By the creative use of 80-year-old serial radiographs from the longitudinal Brush growth study in Cleveland, Ohio, Morris et al. have made an important contribution to our understanding of the evolution of proximal femoral cam morphology. One obvious potential limitation is the extrapolation of data from the 1940s to the present growth patterns of the proximal femoral physeal plate in adolescents, given improved nutrition, changing activity levels, and other unknown factors. However, the study participants were presumably children of parents with the financial capacity to have them monitored regularly by a pediatrician, and they participated in “health contests,” thereby permitting us to presume that they were comparable with today’s adolescents.

Over fifty years ago, Murray described the “tilt deformity” of the femoral head and neck as a precursor of osteoarthritis of the hip. Numerous other studies have supported the theory that a substantial proportion of noninflammatory osteoarthritis is secondary to anatomical variations in hip development. It is now 15 years since Ganz et al. linked femoroacetabular impingement to cam morphology as a cause of hip pain and early-onset progressive osteoarthritis. Studies by Siebenrock et al. identified high-level sports activities in adolescence as a cause of growth modulation of the proximal part of the femur, leading to abnormal epiphyseal extension and cam morphology.

The current study lends support to the hypothesis that the cam deformity develops from chronic impingement before rather than after proximal femoral physeal closure as there was no increase in the deformity on radiographs after physeal closure; however, this was determined from a subset of only 25 patients who had radiographs made after closure. Thus, cam morphology does not appear to develop as a genetic aberration of normal development but instead requires additional environmental factors such as repetitive trauma in adolescence as a result of participation in an undefined level of sports activities. Presumably, there is individual variability in this response to activity, and the threshold for generating epiphyseal extension is likely a combination of individual susceptibility and the intensity of the offending activities.

The authors concluded that “the exact mechanism for epiphyseal extension is unclear,” and they “propose[d] that it may represent a physiologic response to increased shear stresses across the physis and serve as a protective mechanism to prevent SCFE [slipped capital femoral epiphysis].” In addition, they noted that “while this would be a beneficial adaptive response during adolescence, the subsequent development of cam morphology as a result of this epiphyseal extension may be the unfortunate long-term consequence of a short-term adaptive response.” Their conclusions are likely appropriate, but their additional observation that “further studies are needed to investigate this theory” is equally valid.

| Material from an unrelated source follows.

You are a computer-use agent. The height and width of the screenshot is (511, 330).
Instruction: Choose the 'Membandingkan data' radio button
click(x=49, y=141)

What are the clinical and health policy implications of this and other related published studies? First, we need to know to what extent this “structural” arthritis constitutes a substantial proportion of the causes of osteoarthritis of the hip. It would seem to be a relatively small amount compared with the frequency of other causes such as congenital disorders (skeletal dysplasias), genetic disorders (familial osteoarthritis), defects in cartilage metabolism, developmental dysplasia of the hip, and posttraumatic arthritis of the hip. There is little doubt that surgery for femoroacetabular impingement is currently very fashionable among hip surgeons focusing on young adults; however, the extent of the problem needs to be better defined as it is premature to make recommendations for surgical treatment that could be implied by these recent publications.

Second, how should evolving cam morphology be monitored in elite adolescent athletes? Morris et al. sensibly stated that “we do not recommend radiographic screening for this marker,” referring to the epiphyseal extension ratio. Indeed, except for symptomatic individuals, radiographic monitoring cannot be justified and should not be encouraged. Magnetic resonance imaging is expensive from a cost-resource utilization perspective so is not an appealing screening tool; however, the refinement of ultrasonography may have some promise as a less costly monitoring technique.

Third, should certain athletic activities be restricted for adolescents on the basis of this information? With the current epidemic of childhood obesity that is partly due to a lack of sufficient exercise, it would not seem to be common sense to recommend limitations on sports activities except for symptomatic adolescents who have demonstrated cam morphology and clinical signs of impingement.

Finally, there has been an explosion of arthroscopic and open surgery in recent years for symptomatic cam lesions of the proximal part of the femur, with gratifying short-term relief of pain in some individuals. Reports of its efficacy are anecdotal, have inadequate long-term follow-up, or lack scientific rigor. Furthermore, there are insufficient numbers of long-term studies to establish whether the onset of symptomatic osteoarthritis is actually prevented or delayed. To what extent may some of this surgery be justified? While our understanding of the evolution of osteoarthritis is steadily improving, the quality of evidence to support widespread surgery for femoroacetabular impingement has not kept pace with current practice.